McLaren set to make mass redundancies

McLaren is to make around 1200 staff redundant across its automotive, technology and racing teams

McLaren is to make around 1200 staff redundant across its automotive, technology and racing teams as part of a major restructuring of the business.

The move has come in the wake of the coronavirus pandemic and the imminent arrival of a cost cap in Formula 1 from next year.

The Woking-based outfit has taken a financial hit from the pandemic, which has affected car sales hard and forced the F1 season to be suspended.

The team announced on Tuesday that it was to begin a consultation period with staff to finalise the steps that would be taken, but a statement said it expected there to be 1200 redundancies across the group.

It is understood that around 70 staff will be cut from the F1’s operation, but final details have not been sorted out yet.

Paul Walsh, executive chairman of the McLaren Group said: “We deeply regret the impact that this restructure will have on all our people, but especially those whose jobs may be affected.

“It is a course of action we have worked hard to avoid, having already undertaken dramatic cost-saving measures across all areas of the business.

“But we now have no other choice but to reduce the size of our workforce.

McLaren set for mass redundancies

“This is undoubtedly a challenging time for our company, and particularly our people, but we plan to emerge as an efficient, sustainable business with a clear course for returning to growth.”

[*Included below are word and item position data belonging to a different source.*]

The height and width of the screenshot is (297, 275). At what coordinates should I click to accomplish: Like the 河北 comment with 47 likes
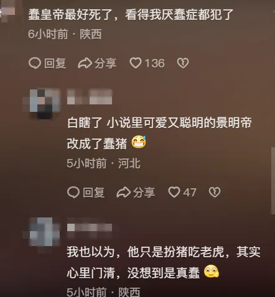[174, 192]
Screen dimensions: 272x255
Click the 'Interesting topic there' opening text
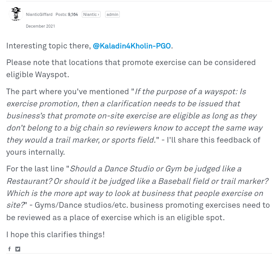pyautogui.click(x=49, y=46)
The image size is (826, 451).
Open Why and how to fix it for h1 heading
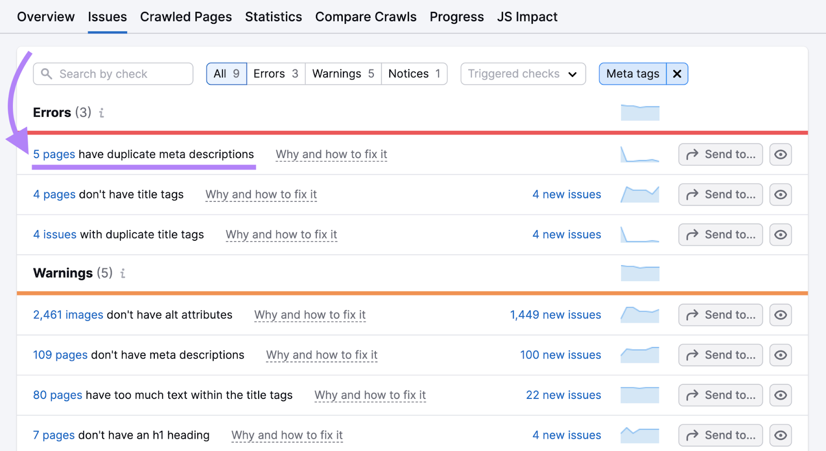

Last week F1 teams backed plans for a $145 million budget cap to be introduced from the start of next year, with a glidepath for it to be reduced over the forthcoming seasons.

That move will force the bigger teams to cut back on staff, something McLaren is now pushing on with.

Walsh added: “McLaren Racing has been a proponent of the introduction in 2021 of the new Formula 1 budget cap which will create a sustainable financial basis for the teams and lead to a more competitive sport.

“While this will have a significant impact on the shape and size of our F1 team, we will now begin to take the necessary measures to be ready to run at the cap from 2021 onwards, in order to challenge again for race wins and championships in the future.”

McLaren’s technology division has already shifted focus to high-growth revenue streams, while it is hoped the company’s road car sales will be boosted by deliveries of a new 765LT supercar in October and the Elva, an ultra-exclusive open-top speedster.